Question 2 – This is a harder question for me personally to answer. All I can do is infer from Yahoo!’s moves over the last year during the Mayer regime. Buying Tumblr gives Yahoo! a team of great mobile and web designers and engineers based in New York City, where so much of media is bought and traded. It continues with Mayer’s acquisition strategy to help re-infuse the company with fresh talent and slowly siphon out the old guard. It gives them a reliable property with reliable traffic on the web (and trending up on mobile) to serve its ads to, as Yahoo! is an ad-content business without any social or pseudo-social graph. Buying Tumblr immediately puts a Yahoo! mobile property on tens of millions of mobile devices, where its user base is already trained to share their Tumblr content into other social channels where even more millions of people will see it.

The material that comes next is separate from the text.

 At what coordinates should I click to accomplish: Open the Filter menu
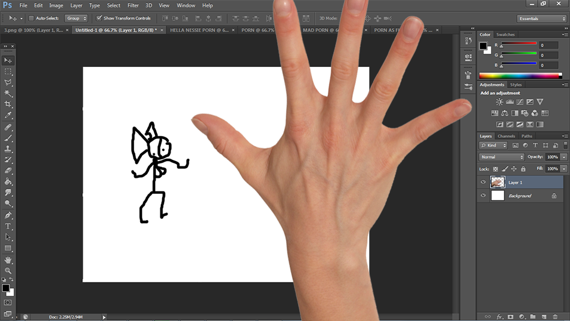pyautogui.click(x=133, y=5)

Charles’ question is a good one from the Yahoo-POV, and I don’t know exactly how they take their core ad business and extend it to Tumblr, but that has to be the crux of the strategy.

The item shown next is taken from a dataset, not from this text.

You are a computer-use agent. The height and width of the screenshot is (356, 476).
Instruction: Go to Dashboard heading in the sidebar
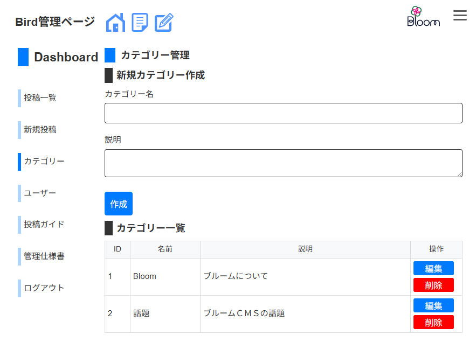tap(65, 57)
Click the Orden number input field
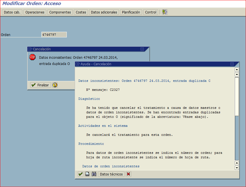The width and height of the screenshot is (246, 187). pyautogui.click(x=54, y=34)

Therefore, given all this, I stay away from the numbers and look at the narrative. For Yahoo, $1.1B is a lot relative to their annual profits (especially in an all-cash deal), but I respect this bold move. For Tumblr, it’s a great outcome because they haven’t really turned from a product into a business, and unless one of the other big players wants to play, this may be the best — and only good — chance to exit. I don’t believe Tumblr has the leadership or mettle to really turn their traffic into stable revenue, and this may be outside of their core interests as they seem to be focused on design and engineering. There’s nothing wrong with that, which means this is the time to make the move. Ultimately, the value in a property, whether physical real estate or a web site or mobile app, isn’t what projections say it is, but what a willing buyer is willing to pay for it.